I will have the room fully insulated including the roof. with the venting ran under the floor for both incomming air and outgoing air. my light about three year old sun system 400 watt HPS is setup for air cooling. I think the inside temps will be able to be kept under control.

ok gotta buzz and I am rambling now. :hubba:


----------



## Motor City Madman (Feb 27, 2009)

venting under your shed will create a serious heat signature. Your grow will glow on a thermal scan and a shed is very vulnerable. I have heard of many people growing in sheds and a lot complain about heat issues. 

Good luck 
MCM


----------



## smokeytimes (Feb 28, 2009)

Thanks MCM

I have thougth about this and I do have a window in the shed  (would be outside of the room) that I could setup a little window AC unit.
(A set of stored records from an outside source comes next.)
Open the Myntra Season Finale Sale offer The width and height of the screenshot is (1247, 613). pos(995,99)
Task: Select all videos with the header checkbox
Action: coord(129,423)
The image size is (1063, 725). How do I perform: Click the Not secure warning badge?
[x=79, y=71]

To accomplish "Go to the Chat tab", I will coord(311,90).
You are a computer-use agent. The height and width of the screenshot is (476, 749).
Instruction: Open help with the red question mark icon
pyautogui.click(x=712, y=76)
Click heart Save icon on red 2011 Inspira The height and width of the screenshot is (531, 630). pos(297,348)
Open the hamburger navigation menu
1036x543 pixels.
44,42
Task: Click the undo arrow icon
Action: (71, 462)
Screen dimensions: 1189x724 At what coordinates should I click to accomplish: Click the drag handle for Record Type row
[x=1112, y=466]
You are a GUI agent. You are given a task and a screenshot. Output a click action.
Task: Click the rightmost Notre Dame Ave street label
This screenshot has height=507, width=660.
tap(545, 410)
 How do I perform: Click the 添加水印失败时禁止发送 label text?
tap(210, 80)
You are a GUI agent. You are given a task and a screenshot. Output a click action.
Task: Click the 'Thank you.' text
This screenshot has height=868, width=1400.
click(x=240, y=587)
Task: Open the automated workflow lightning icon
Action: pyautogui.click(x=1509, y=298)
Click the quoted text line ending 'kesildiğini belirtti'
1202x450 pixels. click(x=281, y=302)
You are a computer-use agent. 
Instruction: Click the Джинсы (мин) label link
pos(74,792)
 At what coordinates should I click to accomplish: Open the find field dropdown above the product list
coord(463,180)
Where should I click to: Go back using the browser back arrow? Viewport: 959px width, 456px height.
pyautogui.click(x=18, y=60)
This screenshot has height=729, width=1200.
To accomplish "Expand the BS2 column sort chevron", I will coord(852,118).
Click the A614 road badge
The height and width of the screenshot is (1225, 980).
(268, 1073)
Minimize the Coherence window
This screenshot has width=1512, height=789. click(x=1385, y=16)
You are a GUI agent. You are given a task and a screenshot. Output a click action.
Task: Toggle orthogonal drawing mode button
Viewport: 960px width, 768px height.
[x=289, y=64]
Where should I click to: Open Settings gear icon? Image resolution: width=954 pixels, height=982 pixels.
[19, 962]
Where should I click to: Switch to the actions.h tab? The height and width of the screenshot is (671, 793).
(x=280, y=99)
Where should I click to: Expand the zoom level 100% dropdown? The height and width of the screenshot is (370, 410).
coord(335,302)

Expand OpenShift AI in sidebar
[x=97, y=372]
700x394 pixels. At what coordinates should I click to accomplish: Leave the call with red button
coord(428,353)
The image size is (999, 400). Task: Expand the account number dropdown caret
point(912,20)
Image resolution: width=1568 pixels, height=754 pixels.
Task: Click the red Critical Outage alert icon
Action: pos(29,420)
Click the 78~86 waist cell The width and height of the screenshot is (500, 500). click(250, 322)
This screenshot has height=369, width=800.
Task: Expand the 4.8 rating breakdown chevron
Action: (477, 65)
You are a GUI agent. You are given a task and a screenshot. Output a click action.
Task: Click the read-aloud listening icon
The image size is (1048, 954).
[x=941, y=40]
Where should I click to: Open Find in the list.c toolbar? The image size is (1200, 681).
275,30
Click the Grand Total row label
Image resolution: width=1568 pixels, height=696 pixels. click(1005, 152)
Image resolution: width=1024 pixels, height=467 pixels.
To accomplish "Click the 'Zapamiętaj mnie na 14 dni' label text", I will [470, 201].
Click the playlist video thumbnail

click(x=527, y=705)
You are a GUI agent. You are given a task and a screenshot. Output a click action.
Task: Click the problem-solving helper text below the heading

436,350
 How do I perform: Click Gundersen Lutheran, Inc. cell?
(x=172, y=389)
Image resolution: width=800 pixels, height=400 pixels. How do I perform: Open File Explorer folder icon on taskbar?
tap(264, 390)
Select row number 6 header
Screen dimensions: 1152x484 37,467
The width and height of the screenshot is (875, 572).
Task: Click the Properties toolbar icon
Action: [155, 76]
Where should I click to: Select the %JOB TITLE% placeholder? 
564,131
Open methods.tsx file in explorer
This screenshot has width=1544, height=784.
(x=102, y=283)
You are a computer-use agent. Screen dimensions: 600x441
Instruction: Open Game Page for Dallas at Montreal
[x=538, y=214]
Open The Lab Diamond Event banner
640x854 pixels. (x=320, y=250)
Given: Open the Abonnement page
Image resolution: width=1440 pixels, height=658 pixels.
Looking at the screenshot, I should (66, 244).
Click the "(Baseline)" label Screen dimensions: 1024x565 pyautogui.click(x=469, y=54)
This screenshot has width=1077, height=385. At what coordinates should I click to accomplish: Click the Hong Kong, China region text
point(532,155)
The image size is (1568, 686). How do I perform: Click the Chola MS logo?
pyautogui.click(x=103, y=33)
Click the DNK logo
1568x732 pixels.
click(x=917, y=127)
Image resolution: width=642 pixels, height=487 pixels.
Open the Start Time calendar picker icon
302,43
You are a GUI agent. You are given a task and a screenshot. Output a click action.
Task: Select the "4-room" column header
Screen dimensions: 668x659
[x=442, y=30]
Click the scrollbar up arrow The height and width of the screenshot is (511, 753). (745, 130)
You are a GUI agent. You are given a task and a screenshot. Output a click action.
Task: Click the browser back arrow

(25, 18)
It really doesn't get that hot in the shed due to I have large oak trees that shades the area. I was thinking that if I could flow enough air that it would reduce the heat signature. Does that sound any better?


----------



## Motor City Madman (Feb 28, 2009)

If you cool it, would would be better. I heat my basement with my exhaust it stays about 68 year round. I pull air from one area and exhaust to another. My cab stays at 72 and so does the room around it eliminating the heat signature. You will also have to deal with humidity.

Good luck
MCM


----------



## TerrorAP2 (Feb 28, 2009)

My advice, would be to clean out an existing closet and use that. Growing in a shed is an easy way to end up in Jail.


----------



## smokeytimes (Feb 28, 2009)

I would love to find room in the home but honestly, I know that with the kids and lack of closet space that is out for me.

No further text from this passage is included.